- **EXERCISE GOAL**:
When you retype the data, keep every line exactly as it appears.

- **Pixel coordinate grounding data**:
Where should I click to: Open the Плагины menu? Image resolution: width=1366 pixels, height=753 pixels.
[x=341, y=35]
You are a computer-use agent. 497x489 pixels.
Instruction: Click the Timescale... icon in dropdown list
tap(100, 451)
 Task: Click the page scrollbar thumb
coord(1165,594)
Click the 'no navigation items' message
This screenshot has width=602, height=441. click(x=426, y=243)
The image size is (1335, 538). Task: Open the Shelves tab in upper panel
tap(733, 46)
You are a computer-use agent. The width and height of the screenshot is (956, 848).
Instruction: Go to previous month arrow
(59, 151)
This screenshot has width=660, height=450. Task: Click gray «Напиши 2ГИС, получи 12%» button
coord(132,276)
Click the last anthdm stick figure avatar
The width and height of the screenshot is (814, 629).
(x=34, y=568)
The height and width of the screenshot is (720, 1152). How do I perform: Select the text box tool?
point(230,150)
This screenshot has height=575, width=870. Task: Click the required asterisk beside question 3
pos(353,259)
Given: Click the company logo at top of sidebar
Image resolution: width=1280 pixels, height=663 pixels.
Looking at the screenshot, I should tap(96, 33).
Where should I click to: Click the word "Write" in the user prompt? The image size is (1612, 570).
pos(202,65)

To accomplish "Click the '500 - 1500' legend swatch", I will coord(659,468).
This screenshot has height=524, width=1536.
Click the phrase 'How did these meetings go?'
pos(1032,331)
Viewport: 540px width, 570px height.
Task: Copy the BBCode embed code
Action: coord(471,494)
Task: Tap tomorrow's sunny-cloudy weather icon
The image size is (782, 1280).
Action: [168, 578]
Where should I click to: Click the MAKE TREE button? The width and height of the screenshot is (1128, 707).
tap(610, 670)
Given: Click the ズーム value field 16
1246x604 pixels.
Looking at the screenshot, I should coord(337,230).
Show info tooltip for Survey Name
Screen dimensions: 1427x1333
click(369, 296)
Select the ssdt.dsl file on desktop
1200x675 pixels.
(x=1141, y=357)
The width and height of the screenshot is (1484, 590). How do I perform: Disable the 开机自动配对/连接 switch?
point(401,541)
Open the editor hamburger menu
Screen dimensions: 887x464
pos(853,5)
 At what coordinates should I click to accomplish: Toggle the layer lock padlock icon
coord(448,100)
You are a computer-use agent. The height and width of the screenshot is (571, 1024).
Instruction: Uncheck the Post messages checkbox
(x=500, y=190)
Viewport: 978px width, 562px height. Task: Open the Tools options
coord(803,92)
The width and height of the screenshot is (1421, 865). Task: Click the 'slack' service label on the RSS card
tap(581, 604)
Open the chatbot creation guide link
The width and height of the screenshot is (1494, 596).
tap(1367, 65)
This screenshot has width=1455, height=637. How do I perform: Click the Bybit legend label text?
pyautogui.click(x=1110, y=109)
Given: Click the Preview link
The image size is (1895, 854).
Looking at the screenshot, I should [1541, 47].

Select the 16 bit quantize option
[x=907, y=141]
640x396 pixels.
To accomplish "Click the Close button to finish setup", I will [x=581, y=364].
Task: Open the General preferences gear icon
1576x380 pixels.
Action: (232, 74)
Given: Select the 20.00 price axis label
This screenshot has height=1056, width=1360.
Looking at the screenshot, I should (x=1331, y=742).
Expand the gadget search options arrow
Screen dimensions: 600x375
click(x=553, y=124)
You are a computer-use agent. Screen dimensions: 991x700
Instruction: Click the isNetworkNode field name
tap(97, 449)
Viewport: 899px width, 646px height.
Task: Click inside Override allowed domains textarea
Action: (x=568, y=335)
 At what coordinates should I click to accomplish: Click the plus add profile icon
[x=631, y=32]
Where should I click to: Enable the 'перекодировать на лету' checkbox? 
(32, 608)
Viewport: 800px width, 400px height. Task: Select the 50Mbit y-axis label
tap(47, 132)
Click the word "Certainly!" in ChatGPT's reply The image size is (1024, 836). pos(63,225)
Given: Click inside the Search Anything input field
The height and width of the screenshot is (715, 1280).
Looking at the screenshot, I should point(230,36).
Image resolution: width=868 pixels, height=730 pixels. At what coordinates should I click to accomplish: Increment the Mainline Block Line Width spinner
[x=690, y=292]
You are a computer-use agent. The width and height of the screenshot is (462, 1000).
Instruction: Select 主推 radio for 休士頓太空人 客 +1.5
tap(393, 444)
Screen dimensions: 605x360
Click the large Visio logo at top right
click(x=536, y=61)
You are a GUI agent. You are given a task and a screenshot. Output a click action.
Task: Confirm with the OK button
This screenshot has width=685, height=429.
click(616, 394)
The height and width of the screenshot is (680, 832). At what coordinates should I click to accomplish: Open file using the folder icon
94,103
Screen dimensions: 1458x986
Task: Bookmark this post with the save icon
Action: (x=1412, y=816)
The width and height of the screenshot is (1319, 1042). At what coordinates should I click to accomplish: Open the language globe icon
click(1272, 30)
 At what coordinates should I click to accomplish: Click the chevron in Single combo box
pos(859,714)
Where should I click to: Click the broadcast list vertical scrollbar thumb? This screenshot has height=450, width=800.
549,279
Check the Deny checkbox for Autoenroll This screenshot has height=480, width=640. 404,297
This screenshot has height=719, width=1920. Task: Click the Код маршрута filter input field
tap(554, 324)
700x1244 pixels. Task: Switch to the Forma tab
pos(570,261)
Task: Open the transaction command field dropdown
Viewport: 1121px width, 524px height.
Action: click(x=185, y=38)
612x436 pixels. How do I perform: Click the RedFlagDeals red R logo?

- **SOLUTION FOR THIS EXERCISE**:
Where should I click to: Open the Плагины menu? Image resolution: width=1366 pixels, height=753 pixels.
[x=341, y=35]
You are a computer-use agent. 497x489 pixels.
Instruction: Click the Timescale... icon in dropdown list
tap(100, 451)
 Task: Click the page scrollbar thumb
coord(1165,594)
Click the 'no navigation items' message
This screenshot has width=602, height=441. click(x=426, y=243)
The image size is (1335, 538). Task: Open the Shelves tab in upper panel
tap(733, 46)
You are a computer-use agent. The width and height of the screenshot is (956, 848).
Instruction: Go to previous month arrow
(59, 151)
This screenshot has width=660, height=450. Task: Click gray «Напиши 2ГИС, получи 12%» button
coord(132,276)
Click the last anthdm stick figure avatar
The width and height of the screenshot is (814, 629).
(x=34, y=568)
The height and width of the screenshot is (720, 1152). How do I perform: Select the text box tool?
point(230,150)
This screenshot has height=575, width=870. Task: Click the required asterisk beside question 3
pos(353,259)
Given: Click the company logo at top of sidebar
Image resolution: width=1280 pixels, height=663 pixels.
Looking at the screenshot, I should tap(96, 33).
Where should I click to: Click the word "Write" in the user prompt? The image size is (1612, 570).
pos(202,65)

To accomplish "Click the '500 - 1500' legend swatch", I will coord(659,468).
This screenshot has height=524, width=1536.
Click the phrase 'How did these meetings go?'
pos(1032,331)
Viewport: 540px width, 570px height.
Task: Copy the BBCode embed code
Action: coord(471,494)
Task: Tap tomorrow's sunny-cloudy weather icon
The image size is (782, 1280).
Action: [168, 578]
Where should I click to: Click the MAKE TREE button? The width and height of the screenshot is (1128, 707).
tap(610, 670)
Given: Click the ズーム value field 16
1246x604 pixels.
Looking at the screenshot, I should coord(337,230).
Show info tooltip for Survey Name
Screen dimensions: 1427x1333
click(369, 296)
Select the ssdt.dsl file on desktop
1200x675 pixels.
(x=1141, y=357)
The width and height of the screenshot is (1484, 590). How do I perform: Disable the 开机自动配对/连接 switch?
point(401,541)
Open the editor hamburger menu
Screen dimensions: 887x464
pos(853,5)
 At what coordinates should I click to accomplish: Toggle the layer lock padlock icon
coord(448,100)
You are a computer-use agent. The height and width of the screenshot is (571, 1024).
Instruction: Uncheck the Post messages checkbox
(x=500, y=190)
Viewport: 978px width, 562px height. Task: Open the Tools options
coord(803,92)
The width and height of the screenshot is (1421, 865). Task: Click the 'slack' service label on the RSS card
tap(581, 604)
Open the chatbot creation guide link
The width and height of the screenshot is (1494, 596).
tap(1367, 65)
This screenshot has width=1455, height=637. How do I perform: Click the Bybit legend label text?
pyautogui.click(x=1110, y=109)
Given: Click the Preview link
The image size is (1895, 854).
Looking at the screenshot, I should [1541, 47].

Select the 16 bit quantize option
[x=907, y=141]
640x396 pixels.
To accomplish "Click the Close button to finish setup", I will [x=581, y=364].
Task: Open the General preferences gear icon
1576x380 pixels.
Action: (232, 74)
Given: Select the 20.00 price axis label
This screenshot has height=1056, width=1360.
Looking at the screenshot, I should (x=1331, y=742).
Expand the gadget search options arrow
Screen dimensions: 600x375
click(x=553, y=124)
You are a computer-use agent. Screen dimensions: 991x700
Instruction: Click the isNetworkNode field name
tap(97, 449)
Viewport: 899px width, 646px height.
Task: Click inside Override allowed domains textarea
Action: (x=568, y=335)
 At what coordinates should I click to accomplish: Click the plus add profile icon
[x=631, y=32]
Where should I click to: Enable the 'перекодировать на лету' checkbox? 
(32, 608)
Viewport: 800px width, 400px height. Task: Select the 50Mbit y-axis label
tap(47, 132)
Click the word "Certainly!" in ChatGPT's reply The image size is (1024, 836). pos(63,225)
Given: Click inside the Search Anything input field
The height and width of the screenshot is (715, 1280).
Looking at the screenshot, I should point(230,36).
Image resolution: width=868 pixels, height=730 pixels. At what coordinates should I click to accomplish: Increment the Mainline Block Line Width spinner
[x=690, y=292]
You are a computer-use agent. The width and height of the screenshot is (462, 1000).
Instruction: Select 主推 radio for 休士頓太空人 客 +1.5
tap(393, 444)
Screen dimensions: 605x360
Click the large Visio logo at top right
click(x=536, y=61)
You are a GUI agent. You are given a task and a screenshot. Output a click action.
Task: Confirm with the OK button
This screenshot has width=685, height=429.
click(616, 394)
The height and width of the screenshot is (680, 832). At what coordinates should I click to accomplish: Open file using the folder icon
94,103
Screen dimensions: 1458x986
Task: Bookmark this post with the save icon
Action: (x=1412, y=816)
The width and height of the screenshot is (1319, 1042). At what coordinates should I click to accomplish: Open the language globe icon
click(1272, 30)
 At what coordinates should I click to accomplish: Click the chevron in Single combo box
pos(859,714)
Where should I click to: Click the broadcast list vertical scrollbar thumb? This screenshot has height=450, width=800.
549,279
Check the Deny checkbox for Autoenroll This screenshot has height=480, width=640. 404,297
This screenshot has height=719, width=1920. Task: Click the Код маршрута filter input field
tap(554, 324)
700x1244 pixels. Task: Switch to the Forma tab
pos(570,261)
Task: Open the transaction command field dropdown
Viewport: 1121px width, 524px height.
Action: click(x=185, y=38)
612x436 pixels. How do I perform: Click the RedFlagDeals red R logo?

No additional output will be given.